A couple of years ago, I wrote the first draft of a novel. Not my first attempt at a full-length story, but it was one I felt had the most promise. It took me nearly six months to complete the first draft. There were many bursts of writing, followed by reading and re-reading, then deleting and starting over. But eventually, finally, I completed the first (very rough) draft.
Overall, I was happy with how it turned out. The bones were there, solid bones, but they weren’t held together very tightly. I didn’t like the opening pages. The story didn’t have a strong beginning. As a reader, I wouldn’t have been interested to read more. So I spent another month or so working on it, trying to get the words just right.
Frustration set in. Writers reading this will understand. Sometimes you hit a roadblock in a story. At first, the story is playing out in your head, you’re just following it along. Then, suddenly, there’s a pothole, a blank spot in the road ahead, and the story continues on the other side. The problem is trying to fill that pothole, connect the two halves. Usually, I can play around with it, try a few things, then something connects and I can finish writing the story.
This was like that, only it was at the very beginning. Initially, I was able to just write something to get me going. The rest of the story came together more or less as I hoped it would. It needed work, of course. No first draft should ever see the light of day. But I was happy with it
My solution was to walk away from it for a bit. I figured distance and distraction would allow my head to clear and I could come back to it with a new perspective. I’ve done that before with my short stories.

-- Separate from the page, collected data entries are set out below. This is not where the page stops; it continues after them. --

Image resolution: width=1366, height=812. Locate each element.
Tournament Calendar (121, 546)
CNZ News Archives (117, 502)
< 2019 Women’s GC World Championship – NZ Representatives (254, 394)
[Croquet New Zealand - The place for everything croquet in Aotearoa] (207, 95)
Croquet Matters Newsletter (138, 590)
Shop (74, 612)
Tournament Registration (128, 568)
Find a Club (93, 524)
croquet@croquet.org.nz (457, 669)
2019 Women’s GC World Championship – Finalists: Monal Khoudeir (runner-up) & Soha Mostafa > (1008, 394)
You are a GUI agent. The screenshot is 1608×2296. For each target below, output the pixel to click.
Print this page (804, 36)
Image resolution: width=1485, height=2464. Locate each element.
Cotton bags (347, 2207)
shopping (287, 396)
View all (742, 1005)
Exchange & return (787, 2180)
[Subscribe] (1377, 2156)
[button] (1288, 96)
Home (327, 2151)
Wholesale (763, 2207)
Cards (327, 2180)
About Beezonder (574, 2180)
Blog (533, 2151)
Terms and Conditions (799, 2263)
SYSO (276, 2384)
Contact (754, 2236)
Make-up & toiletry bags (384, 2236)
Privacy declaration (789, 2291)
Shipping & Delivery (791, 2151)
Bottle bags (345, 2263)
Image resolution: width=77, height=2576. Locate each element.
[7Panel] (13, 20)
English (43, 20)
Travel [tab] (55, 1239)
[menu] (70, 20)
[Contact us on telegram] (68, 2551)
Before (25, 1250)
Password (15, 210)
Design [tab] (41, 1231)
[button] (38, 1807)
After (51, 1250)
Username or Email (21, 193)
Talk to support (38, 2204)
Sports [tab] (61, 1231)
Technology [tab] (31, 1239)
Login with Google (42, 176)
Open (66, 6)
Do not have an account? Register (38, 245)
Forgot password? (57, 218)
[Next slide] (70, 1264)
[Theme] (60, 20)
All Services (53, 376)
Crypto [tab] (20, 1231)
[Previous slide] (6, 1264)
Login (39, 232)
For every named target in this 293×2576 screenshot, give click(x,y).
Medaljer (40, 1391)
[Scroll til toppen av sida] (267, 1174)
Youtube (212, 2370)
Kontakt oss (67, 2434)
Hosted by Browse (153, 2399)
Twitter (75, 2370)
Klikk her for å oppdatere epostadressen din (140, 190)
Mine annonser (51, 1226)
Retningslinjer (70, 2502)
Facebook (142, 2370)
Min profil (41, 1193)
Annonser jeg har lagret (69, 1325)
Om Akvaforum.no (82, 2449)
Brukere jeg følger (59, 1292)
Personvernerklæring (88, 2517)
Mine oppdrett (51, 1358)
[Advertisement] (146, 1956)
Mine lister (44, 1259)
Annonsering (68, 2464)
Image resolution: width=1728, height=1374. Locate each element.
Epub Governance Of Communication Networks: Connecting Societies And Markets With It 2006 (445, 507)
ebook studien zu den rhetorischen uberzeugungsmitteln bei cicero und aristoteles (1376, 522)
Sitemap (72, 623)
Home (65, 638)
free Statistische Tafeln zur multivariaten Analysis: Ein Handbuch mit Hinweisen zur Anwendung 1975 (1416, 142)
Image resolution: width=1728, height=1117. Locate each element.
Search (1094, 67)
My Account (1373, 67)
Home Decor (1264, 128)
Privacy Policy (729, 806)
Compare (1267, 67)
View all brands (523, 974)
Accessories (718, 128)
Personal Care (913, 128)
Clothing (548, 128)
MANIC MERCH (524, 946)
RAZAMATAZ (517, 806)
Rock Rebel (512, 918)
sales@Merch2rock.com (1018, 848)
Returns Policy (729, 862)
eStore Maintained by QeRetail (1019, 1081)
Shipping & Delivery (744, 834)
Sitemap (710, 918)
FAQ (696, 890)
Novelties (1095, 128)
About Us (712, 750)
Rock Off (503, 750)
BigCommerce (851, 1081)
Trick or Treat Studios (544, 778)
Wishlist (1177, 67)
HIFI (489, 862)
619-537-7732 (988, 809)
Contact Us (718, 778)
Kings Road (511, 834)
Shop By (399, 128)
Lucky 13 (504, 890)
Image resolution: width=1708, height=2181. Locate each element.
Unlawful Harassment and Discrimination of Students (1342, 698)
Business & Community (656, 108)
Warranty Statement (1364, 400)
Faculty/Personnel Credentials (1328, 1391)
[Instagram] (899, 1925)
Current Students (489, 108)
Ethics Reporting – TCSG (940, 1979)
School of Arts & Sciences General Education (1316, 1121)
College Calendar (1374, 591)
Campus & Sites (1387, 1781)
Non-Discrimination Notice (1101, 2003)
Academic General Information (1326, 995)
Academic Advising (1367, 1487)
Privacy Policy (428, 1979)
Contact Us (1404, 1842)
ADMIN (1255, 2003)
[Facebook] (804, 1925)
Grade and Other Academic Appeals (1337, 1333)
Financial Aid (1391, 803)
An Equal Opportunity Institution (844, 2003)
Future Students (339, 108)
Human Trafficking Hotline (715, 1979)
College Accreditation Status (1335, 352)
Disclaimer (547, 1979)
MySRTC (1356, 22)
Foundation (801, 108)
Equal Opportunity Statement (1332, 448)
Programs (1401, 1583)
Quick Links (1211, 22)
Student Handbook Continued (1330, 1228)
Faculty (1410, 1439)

A few weeks turned into a few months, which silently turned into a few years. I would think about it every now and then. I would think about that stubborn beginning. I’d remember the different versions I had written, and how none of them fit well. I’d then tell myself to stop thinking about it for a while longer.
Recently, I had a dream about the story. I don’t remember all the details. Most of those faded quickly after I woke. What I do remember was seeing different scenes from the story playing out, like I was there, standing to one side like an invisible observer. One of those scenes stuck with me after I opened my eyes. It stayed with me for a few days, playing in the background as I went about my day.
Then it hit me. That was the opening.
It had been there all along. Just in the wrong place in the narrative. Cutting and pasting it to the beginning was as satisfying as fitting the final piece of a jigsaw puzzle. But unlike a puzzle piece, it’s not a perfect fit. It needs to be reworked.
Still, it has me feeling like it’s time to move forward with this story. I’m ready to start on the second draft, beginning with cleaning up the new opening. It’s been a long time coming, and I do feel guilty for having ignored it for so long, but I know it’s going to be a fun trip.